» WHAT YOU HAVE TO DO
In the listing below, the answer starts at the line that has "At what coordinates should I click to accomplish: Open" and stops after the line that has "This screenshot has width=1095, height=633."; please repeat that part exactly and nothing more.

+ + + + +

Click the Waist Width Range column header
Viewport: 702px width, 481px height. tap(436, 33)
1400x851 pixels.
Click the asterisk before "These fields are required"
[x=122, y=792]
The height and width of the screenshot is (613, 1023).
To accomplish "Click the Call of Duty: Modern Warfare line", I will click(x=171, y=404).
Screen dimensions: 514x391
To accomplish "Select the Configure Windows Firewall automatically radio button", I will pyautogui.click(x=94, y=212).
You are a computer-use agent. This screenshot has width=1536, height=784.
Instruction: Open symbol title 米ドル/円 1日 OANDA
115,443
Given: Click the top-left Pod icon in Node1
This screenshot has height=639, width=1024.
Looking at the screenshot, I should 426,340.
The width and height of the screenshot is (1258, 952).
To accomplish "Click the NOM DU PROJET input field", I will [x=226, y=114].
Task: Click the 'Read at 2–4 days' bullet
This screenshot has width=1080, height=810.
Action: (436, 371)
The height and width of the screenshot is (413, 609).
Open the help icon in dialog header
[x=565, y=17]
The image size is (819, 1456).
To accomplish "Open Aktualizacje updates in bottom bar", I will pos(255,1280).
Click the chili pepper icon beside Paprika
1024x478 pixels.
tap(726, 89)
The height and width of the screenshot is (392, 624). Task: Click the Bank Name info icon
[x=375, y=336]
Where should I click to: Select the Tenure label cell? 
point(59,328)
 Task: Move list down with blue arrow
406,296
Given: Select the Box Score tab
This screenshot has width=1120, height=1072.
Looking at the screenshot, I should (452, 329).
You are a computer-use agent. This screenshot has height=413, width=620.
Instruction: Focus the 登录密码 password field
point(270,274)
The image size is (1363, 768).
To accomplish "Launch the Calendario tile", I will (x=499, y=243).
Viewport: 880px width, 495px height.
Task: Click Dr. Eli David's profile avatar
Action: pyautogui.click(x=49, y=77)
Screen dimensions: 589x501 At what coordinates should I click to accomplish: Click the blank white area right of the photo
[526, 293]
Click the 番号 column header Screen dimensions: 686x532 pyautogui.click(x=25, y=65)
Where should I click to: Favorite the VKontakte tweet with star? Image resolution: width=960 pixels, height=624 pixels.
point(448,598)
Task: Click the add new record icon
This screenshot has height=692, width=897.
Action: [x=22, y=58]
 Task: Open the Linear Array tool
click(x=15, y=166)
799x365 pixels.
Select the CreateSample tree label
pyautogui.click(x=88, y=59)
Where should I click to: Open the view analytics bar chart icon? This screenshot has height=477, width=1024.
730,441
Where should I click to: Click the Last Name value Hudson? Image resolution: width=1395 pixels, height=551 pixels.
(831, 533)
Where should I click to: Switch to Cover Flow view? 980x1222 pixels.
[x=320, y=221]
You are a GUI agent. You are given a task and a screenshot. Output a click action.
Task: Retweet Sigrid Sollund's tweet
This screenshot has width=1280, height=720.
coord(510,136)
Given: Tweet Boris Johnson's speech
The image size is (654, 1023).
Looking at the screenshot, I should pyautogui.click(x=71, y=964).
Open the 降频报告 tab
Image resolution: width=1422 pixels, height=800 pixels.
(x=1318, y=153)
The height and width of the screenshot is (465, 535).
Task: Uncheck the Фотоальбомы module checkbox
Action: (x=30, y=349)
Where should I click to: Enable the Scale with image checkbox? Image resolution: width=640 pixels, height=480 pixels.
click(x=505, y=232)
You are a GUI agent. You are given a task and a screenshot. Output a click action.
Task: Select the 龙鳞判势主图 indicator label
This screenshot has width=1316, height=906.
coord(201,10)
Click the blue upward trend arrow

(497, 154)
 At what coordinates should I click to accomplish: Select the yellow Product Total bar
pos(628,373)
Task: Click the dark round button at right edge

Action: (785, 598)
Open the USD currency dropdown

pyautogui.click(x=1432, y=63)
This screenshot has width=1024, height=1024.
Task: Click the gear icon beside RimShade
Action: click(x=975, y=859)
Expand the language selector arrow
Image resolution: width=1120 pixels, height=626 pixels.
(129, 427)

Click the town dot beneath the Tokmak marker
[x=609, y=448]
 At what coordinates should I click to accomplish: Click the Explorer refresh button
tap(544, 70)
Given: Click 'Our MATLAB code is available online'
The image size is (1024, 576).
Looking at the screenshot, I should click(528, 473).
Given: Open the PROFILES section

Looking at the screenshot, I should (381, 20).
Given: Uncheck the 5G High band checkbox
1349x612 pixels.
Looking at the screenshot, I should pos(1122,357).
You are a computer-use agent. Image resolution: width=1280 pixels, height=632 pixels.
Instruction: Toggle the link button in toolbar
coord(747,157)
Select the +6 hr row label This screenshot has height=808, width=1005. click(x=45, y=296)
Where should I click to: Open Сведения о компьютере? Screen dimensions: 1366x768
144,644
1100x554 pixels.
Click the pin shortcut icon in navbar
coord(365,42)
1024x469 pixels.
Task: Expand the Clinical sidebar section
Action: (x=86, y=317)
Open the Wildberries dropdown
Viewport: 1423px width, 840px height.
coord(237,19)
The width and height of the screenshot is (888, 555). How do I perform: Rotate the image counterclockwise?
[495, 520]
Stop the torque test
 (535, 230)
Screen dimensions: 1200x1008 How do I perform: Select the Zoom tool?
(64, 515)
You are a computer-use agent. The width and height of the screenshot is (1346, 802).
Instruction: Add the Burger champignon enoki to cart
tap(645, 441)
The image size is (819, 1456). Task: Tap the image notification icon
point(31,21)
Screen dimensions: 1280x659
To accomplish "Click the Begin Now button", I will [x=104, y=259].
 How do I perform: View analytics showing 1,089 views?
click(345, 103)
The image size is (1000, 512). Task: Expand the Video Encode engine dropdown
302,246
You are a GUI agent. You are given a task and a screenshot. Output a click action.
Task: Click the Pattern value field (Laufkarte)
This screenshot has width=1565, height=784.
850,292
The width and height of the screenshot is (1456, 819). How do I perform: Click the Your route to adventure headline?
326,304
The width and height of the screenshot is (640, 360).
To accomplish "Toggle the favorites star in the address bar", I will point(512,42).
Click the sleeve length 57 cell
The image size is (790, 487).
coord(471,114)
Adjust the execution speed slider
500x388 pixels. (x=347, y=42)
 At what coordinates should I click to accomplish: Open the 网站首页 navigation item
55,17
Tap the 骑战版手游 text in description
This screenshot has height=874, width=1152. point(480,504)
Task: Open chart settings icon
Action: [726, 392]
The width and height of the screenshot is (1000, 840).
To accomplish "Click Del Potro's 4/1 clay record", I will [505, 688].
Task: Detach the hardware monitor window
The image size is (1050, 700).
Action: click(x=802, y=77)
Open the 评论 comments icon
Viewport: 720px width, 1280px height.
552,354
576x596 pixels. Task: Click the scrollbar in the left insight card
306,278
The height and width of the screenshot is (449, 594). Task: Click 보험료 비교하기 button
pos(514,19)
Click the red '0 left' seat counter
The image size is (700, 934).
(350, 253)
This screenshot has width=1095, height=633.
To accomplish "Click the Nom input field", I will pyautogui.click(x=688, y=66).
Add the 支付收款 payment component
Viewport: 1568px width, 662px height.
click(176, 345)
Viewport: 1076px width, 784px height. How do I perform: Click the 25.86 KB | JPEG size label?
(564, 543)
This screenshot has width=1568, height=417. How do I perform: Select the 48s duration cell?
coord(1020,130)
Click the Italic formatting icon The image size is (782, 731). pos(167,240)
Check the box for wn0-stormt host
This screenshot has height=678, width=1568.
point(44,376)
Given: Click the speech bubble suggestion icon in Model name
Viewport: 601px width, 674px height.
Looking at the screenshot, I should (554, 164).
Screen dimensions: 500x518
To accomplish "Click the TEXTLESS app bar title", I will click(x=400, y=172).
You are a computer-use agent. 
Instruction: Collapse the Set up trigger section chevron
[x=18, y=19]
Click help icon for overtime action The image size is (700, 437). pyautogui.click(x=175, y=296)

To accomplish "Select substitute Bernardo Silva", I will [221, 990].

+ + + + +

» REPLY
 At what coordinates should I click to accomplish: Open the 网站首页 navigation item
55,17
Tap the 骑战版手游 text in description
This screenshot has height=874, width=1152. point(480,504)
Task: Open chart settings icon
Action: [726, 392]
The width and height of the screenshot is (1000, 840).
To accomplish "Click Del Potro's 4/1 clay record", I will [505, 688].
Task: Detach the hardware monitor window
The image size is (1050, 700).
Action: click(x=802, y=77)
Open the 评论 comments icon
Viewport: 720px width, 1280px height.
552,354
576x596 pixels. Task: Click the scrollbar in the left insight card
306,278
The height and width of the screenshot is (449, 594). Task: Click 보험료 비교하기 button
pos(514,19)
Click the red '0 left' seat counter
The image size is (700, 934).
(350, 253)
This screenshot has width=1095, height=633.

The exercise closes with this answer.